**How to complete this task:**
Count the lines in the records below that contain the word "agent", and reply with only that number.

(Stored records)

┌──

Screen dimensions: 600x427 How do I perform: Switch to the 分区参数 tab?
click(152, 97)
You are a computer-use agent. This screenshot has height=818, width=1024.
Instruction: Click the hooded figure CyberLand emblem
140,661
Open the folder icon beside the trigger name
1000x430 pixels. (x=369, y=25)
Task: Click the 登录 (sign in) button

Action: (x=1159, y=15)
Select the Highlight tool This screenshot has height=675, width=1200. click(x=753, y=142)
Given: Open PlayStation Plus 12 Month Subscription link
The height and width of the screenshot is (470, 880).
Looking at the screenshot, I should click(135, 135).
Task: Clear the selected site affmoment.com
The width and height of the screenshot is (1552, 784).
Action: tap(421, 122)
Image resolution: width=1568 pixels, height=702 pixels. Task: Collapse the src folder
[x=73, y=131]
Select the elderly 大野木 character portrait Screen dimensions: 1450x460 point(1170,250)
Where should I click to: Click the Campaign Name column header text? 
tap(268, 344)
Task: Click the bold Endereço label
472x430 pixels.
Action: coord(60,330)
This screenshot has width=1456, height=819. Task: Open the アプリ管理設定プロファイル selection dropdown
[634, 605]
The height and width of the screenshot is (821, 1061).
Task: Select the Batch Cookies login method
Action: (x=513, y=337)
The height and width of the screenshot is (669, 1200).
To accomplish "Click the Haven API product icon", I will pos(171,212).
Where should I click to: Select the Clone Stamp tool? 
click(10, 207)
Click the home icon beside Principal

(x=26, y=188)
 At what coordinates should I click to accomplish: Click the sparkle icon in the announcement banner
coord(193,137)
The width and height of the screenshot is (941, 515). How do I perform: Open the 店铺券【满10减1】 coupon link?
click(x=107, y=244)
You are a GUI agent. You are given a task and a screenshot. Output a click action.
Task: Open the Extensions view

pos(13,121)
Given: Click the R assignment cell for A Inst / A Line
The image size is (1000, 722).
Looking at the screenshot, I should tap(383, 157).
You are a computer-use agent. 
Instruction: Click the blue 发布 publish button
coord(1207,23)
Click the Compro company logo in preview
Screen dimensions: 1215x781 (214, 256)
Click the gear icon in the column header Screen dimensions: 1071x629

└──

**Task output:**
3